Beberapa pelatihan yang telah dilakukan dalam tahun 2011 yaitu pelatihan nasabah ULaMM di PNM Cabang Medan, Bandung, Banjarmasin, Jakarta, Pekanbaru, dan Denpasar. Dalam setiap pelatihan rata-rata bisa melibatkan 50 nasabah, bahkan pelatihan di Banjarmasin mampu mencapai 300 peserta. Dalam waktu dekat pelatihan ini juga akan dilakukan di beberapa cabang PNM lainnya seperti: Surabaya, Semarang, Yogyakarta, Makassar, Pontianak, Balikpapan, Padang, Banda Aceh, Bandar Lampung, Kediri, Cirebon dll.
Pembinaan kluster
Program PKU juga melakukan pembinaan UMKM yang bersifat kluster yang didasarkan pada kesamaaan produk dan kedekatan geografis. PNM telah merancang serangkaian program peningkatan kapasitas usaha secara terpadu mulai dari penilaian kebutuhan (need assessment) anggota, sosialisasi, pelatihan, pendampingan, konsultasi, serta penilaian indeks keberhasilan program. Melalui program ini, diharapkan mampu meningkatkan kapasitas usaha dan memperluas pemasaran, antara lain berupa perbaikan adminstrasi keuangan, peningkatkan kualitas dan standarisasi produk, serta perluasan pemasaran. Kegiatan pelatihan mencakup aspek keuangan, aspek produksi dan aspek pemasaran, termasuk penguatan aspek kelembagaan. Setelah melakukan pelatihan, PNM juga terus melakukan pendampingan dengan maksud agar materi pelatihan yang telah diberikan dapat diterapkan dengan baik.
Program pembinaan dengan pola kluster ini benar-benar telah dirasakan manfaatnya oleh para pelaku UMKM seperti yang pernah dilakukan PNM di Kluster Peyek Pelemadu.. Berbeda dengan pelatihan nasabah ULaMM yang biasanya hanya berlangsung selama dua hari, pembinaan melalui kluster ini dilakukan sekitar sembilan bulan, dan kemudian dilanjutkan dengan pendampingan selama setahun. Pelaksanaan program ini tidak lepas dari komitmen PNM untuk mendukung program pemerintah berupa pengembangan produk-produk unggulan di setiap desa melalui Program One Product One Village (OVOP).

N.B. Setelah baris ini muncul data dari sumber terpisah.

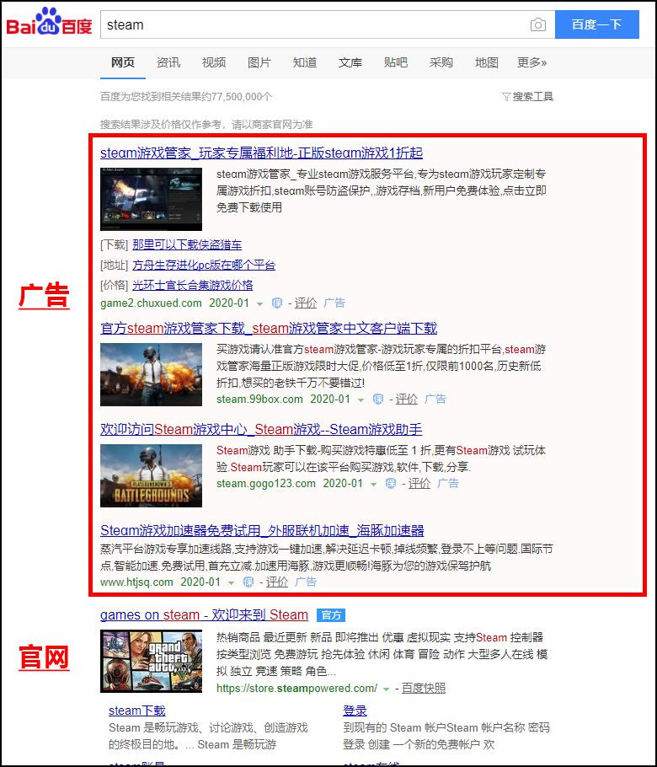657x767 pixels.
Task: Click the shield icon next to steam.99box.com
Action: [378, 400]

Ada beberapa kluster yang akan dilaksanakan dalam tahun 2011 ini, antara lain Kluster Kripik Singkong di Kabupaten Tanggerang, Banten; Kluster Anyaman Menmdong di Kabupaten Tasikmalaya, Jawa Barat, dan Kluster Kain Perca di Ungaran, Kabupaten Semarang, Jawa Tengah. Sebagai mana pengembangan kluster yang telah dilakukan sebelumnya, ketiga kluster ini akan dilakukan pembinaan sekitar sembilan bulan. Kegiatan dimulai dari survey awal guna mengetahui berbagai potensi dan permasalahan yang dihadapi oleh anggota kluster. Setelah itu baru dilanjutkan dengan pelatihan, studi banding, dan berbagai pembinaan lainnya. Pada akhir program juga akan dilakukan evalusi guna mengetahui sejauh mana manfaat dari program tersebut serta kontribusinya dalam pengembangan usaha para anggota kluster tersebut.